==== Supplied data ====
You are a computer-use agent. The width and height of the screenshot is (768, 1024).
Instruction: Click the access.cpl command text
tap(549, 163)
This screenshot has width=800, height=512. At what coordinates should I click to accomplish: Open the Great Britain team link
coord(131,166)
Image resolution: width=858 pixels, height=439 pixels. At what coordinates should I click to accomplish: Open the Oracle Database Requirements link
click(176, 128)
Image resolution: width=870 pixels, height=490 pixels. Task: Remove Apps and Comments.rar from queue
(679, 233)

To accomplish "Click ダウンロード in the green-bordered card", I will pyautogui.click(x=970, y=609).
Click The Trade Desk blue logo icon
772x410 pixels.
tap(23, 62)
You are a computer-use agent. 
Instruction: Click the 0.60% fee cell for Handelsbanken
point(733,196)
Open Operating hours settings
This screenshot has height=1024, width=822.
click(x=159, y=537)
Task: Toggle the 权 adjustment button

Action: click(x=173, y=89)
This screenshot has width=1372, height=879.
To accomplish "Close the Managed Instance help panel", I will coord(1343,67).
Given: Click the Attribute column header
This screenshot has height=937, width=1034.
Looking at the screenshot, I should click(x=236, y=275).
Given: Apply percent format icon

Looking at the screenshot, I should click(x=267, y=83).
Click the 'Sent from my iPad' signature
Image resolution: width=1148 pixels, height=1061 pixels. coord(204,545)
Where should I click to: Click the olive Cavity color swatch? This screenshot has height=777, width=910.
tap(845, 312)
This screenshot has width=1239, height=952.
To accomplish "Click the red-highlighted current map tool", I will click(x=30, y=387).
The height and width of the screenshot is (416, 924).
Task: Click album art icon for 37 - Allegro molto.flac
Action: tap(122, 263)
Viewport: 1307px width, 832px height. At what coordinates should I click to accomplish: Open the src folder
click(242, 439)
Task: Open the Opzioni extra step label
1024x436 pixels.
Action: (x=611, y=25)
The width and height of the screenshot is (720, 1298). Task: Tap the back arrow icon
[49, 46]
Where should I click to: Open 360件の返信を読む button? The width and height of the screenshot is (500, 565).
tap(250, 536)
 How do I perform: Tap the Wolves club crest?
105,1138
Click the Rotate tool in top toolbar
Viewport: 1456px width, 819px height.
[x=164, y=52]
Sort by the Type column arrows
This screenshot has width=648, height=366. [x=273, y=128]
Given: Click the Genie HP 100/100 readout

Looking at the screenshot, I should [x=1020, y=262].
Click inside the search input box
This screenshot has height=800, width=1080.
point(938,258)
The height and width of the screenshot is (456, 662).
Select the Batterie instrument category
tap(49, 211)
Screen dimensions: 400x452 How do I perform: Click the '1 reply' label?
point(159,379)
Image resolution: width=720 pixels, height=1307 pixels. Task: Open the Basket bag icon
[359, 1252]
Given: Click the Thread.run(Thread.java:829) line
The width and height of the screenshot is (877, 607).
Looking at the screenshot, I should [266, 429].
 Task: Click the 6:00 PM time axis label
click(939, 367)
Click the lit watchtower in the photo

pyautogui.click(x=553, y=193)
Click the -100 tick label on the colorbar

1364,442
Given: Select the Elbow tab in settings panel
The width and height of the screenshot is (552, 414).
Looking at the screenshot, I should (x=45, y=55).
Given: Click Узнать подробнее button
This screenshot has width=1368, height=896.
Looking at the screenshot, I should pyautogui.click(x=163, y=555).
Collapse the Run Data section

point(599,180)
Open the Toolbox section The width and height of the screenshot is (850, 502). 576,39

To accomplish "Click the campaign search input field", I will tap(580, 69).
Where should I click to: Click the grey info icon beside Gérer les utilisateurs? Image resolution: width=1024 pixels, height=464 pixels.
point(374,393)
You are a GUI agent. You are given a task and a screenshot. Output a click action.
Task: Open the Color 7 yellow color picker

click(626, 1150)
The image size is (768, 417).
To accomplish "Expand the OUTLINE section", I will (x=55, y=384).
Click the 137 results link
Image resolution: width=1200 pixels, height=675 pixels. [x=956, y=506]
====
### What you will do
Which lines in the material contain the word "agent"? Pull each of them out.

### Worked solution
You are a computer-use agent. The width and height of the screenshot is (768, 1024).
You are a computer-use agent. 
You are a GUI agent. You are given a task and a screenshot. Output a click action.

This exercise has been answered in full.